WHAT YOU WILL DO
Rewrite the listing below as a numbered list, leaving out the blank lines.

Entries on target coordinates
****

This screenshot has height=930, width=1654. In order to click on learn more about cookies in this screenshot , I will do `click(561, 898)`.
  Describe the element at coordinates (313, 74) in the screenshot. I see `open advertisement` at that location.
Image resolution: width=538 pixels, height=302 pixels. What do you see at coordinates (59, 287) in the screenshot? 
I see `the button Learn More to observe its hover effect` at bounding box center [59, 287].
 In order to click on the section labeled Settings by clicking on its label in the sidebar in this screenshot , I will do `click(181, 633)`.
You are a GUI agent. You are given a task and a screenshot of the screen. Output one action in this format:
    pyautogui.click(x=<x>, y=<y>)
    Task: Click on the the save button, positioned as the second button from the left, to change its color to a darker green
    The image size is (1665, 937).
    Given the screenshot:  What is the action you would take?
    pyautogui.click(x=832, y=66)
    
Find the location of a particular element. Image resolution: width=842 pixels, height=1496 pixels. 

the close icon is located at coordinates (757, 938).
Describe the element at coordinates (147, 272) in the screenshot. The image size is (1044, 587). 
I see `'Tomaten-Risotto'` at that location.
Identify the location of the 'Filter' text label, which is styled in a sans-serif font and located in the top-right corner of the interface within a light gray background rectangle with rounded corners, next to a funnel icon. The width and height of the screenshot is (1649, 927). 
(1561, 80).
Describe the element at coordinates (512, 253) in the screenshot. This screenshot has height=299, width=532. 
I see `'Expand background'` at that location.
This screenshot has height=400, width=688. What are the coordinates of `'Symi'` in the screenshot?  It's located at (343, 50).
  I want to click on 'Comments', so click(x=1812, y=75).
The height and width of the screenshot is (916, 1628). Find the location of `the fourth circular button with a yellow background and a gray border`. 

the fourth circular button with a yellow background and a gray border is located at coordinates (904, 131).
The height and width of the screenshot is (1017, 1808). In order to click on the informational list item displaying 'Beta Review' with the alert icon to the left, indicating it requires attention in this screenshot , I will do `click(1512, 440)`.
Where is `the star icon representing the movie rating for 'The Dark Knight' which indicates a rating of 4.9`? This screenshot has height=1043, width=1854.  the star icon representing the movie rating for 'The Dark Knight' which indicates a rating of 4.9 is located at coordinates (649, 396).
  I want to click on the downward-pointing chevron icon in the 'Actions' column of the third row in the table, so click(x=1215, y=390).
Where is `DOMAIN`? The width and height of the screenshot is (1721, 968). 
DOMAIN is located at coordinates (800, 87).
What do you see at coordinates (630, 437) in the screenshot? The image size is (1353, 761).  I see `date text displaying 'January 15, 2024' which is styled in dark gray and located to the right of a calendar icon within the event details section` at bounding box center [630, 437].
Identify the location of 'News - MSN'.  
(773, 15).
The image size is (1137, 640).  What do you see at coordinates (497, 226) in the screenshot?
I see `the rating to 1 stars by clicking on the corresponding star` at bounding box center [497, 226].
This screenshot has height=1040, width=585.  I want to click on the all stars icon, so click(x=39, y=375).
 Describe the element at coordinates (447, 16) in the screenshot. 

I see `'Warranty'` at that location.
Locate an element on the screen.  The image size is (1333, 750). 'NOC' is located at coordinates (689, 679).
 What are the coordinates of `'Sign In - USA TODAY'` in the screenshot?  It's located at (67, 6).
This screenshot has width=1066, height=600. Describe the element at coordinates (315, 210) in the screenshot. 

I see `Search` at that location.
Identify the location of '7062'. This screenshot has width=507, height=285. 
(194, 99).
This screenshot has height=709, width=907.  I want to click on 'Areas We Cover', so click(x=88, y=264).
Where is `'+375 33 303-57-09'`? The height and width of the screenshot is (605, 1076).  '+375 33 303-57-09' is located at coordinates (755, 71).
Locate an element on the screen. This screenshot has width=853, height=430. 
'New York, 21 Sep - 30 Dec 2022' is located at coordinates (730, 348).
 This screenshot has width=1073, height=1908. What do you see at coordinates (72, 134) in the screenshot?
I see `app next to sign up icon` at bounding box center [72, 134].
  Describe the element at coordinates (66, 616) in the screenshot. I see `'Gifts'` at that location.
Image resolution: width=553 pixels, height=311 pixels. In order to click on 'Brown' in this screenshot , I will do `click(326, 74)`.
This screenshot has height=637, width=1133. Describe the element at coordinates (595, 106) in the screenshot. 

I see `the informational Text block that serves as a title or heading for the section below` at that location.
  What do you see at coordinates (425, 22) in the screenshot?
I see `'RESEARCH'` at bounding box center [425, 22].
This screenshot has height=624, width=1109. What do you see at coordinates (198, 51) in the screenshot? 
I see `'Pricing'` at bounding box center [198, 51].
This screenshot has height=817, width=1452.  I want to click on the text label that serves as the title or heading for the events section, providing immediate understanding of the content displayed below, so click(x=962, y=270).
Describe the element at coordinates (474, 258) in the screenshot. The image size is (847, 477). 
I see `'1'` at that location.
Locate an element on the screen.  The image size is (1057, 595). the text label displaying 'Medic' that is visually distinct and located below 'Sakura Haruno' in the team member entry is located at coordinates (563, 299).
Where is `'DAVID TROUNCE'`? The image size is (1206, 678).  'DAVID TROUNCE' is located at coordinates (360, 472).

****

COMPLETE OUTPUT
1. This screenshot has height=930, width=1654. In order to click on learn more about cookies in this screenshot , I will do `click(561, 898)`.
2.   Describe the element at coordinates (313, 74) in the screenshot. I see `open advertisement` at that location.
3. Image resolution: width=538 pixels, height=302 pixels. What do you see at coordinates (59, 287) in the screenshot? 
4. I see `the button Learn More to observe its hover effect` at bounding box center [59, 287].
5.  In order to click on the section labeled Settings by clicking on its label in the sidebar in this screenshot , I will do `click(181, 633)`.
6. You are a GUI agent. You are given a task and a screenshot of the screen. Output one action in this format:
7.     pyautogui.click(x=<x>, y=<y>)
8.     Task: Click on the the save button, positioned as the second button from the left, to change its color to a darker green
9.     The image size is (1665, 937).
10.     Given the screenshot:  What is the action you would take?
11.     pyautogui.click(x=832, y=66)
12. Find the location of a particular element. Image resolution: width=842 pixels, height=1496 pixels. 
13. the close icon is located at coordinates (757, 938).
14. Describe the element at coordinates (147, 272) in the screenshot. The image size is (1044, 587). 
15. I see `'Tomaten-Risotto'` at that location.
16. Identify the location of the 'Filter' text label, which is styled in a sans-serif font and located in the top-right corner of the interface within a light gray background rectangle with rounded corners, next to a funnel icon. The width and height of the screenshot is (1649, 927). 
17. (1561, 80).
18. Describe the element at coordinates (512, 253) in the screenshot. This screenshot has height=299, width=532. 
19. I see `'Expand background'` at that location.
20. This screenshot has height=400, width=688. What are the coordinates of `'Symi'` in the screenshot?  It's located at (343, 50).
21.   I want to click on 'Comments', so click(x=1812, y=75).
22. The height and width of the screenshot is (916, 1628). Find the location of `the fourth circular button with a yellow background and a gray border`. 
23. the fourth circular button with a yellow background and a gray border is located at coordinates (904, 131).
24. The height and width of the screenshot is (1017, 1808). In order to click on the informational list item displaying 'Beta Review' with the alert icon to the left, indicating it requires attention in this screenshot , I will do `click(1512, 440)`.
25. Where is `the star icon representing the movie rating for 'The Dark Knight' which indicates a rating of 4.9`? This screenshot has height=1043, width=1854.  the star icon representing the movie rating for 'The Dark Knight' which indicates a rating of 4.9 is located at coordinates (649, 396).
26.   I want to click on the downward-pointing chevron icon in the 'Actions' column of the third row in the table, so click(x=1215, y=390).
27. Where is `DOMAIN`? The width and height of the screenshot is (1721, 968). 
28. DOMAIN is located at coordinates (800, 87).
29. What do you see at coordinates (630, 437) in the screenshot? The image size is (1353, 761).  I see `date text displaying 'January 15, 2024' which is styled in dark gray and located to the right of a calendar icon within the event details section` at bounding box center [630, 437].
30. Identify the location of 'News - MSN'.  
31. (773, 15).
32. The image size is (1137, 640).  What do you see at coordinates (497, 226) in the screenshot?
33. I see `the rating to 1 stars by clicking on the corresponding star` at bounding box center [497, 226].
34. This screenshot has height=1040, width=585.  I want to click on the all stars icon, so click(x=39, y=375).
35.  Describe the element at coordinates (447, 16) in the screenshot. 
36. I see `'Warranty'` at that location.
37. Locate an element on the screen.  The image size is (1333, 750). 'NOC' is located at coordinates (689, 679).
38.  What are the coordinates of `'Sign In - USA TODAY'` in the screenshot?  It's located at (67, 6).
39. This screenshot has width=1066, height=600. Describe the element at coordinates (315, 210) in the screenshot. 
40. I see `Search` at that location.
41. Identify the location of '7062'. This screenshot has width=507, height=285. 
42. (194, 99).
43. This screenshot has height=709, width=907.  I want to click on 'Areas We Cover', so click(x=88, y=264).
44. Where is `'+375 33 303-57-09'`? The height and width of the screenshot is (605, 1076).  '+375 33 303-57-09' is located at coordinates (755, 71).
45. Locate an element on the screen. This screenshot has width=853, height=430. 
46. 'New York, 21 Sep - 30 Dec 2022' is located at coordinates (730, 348).
47.  This screenshot has width=1073, height=1908. What do you see at coordinates (72, 134) in the screenshot?
48. I see `app next to sign up icon` at bounding box center [72, 134].
49.   Describe the element at coordinates (66, 616) in the screenshot. I see `'Gifts'` at that location.
50. Image resolution: width=553 pixels, height=311 pixels. In order to click on 'Brown' in this screenshot , I will do `click(326, 74)`.
51. This screenshot has height=637, width=1133. Describe the element at coordinates (595, 106) in the screenshot. 
52. I see `the informational Text block that serves as a title or heading for the section below` at that location.
53.   What do you see at coordinates (425, 22) in the screenshot?
54. I see `'RESEARCH'` at bounding box center [425, 22].
55. This screenshot has height=624, width=1109. What do you see at coordinates (198, 51) in the screenshot? 
56. I see `'Pricing'` at bounding box center [198, 51].
57. This screenshot has height=817, width=1452.  I want to click on the text label that serves as the title or heading for the events section, providing immediate understanding of the content displayed below, so click(x=962, y=270).
58. Describe the element at coordinates (474, 258) in the screenshot. The image size is (847, 477). 
59. I see `'1'` at that location.
60. Locate an element on the screen.  The image size is (1057, 595). the text label displaying 'Medic' that is visually distinct and located below 'Sakura Haruno' in the team member entry is located at coordinates (563, 299).
61. Where is `'DAVID TROUNCE'`? The image size is (1206, 678).  'DAVID TROUNCE' is located at coordinates (360, 472).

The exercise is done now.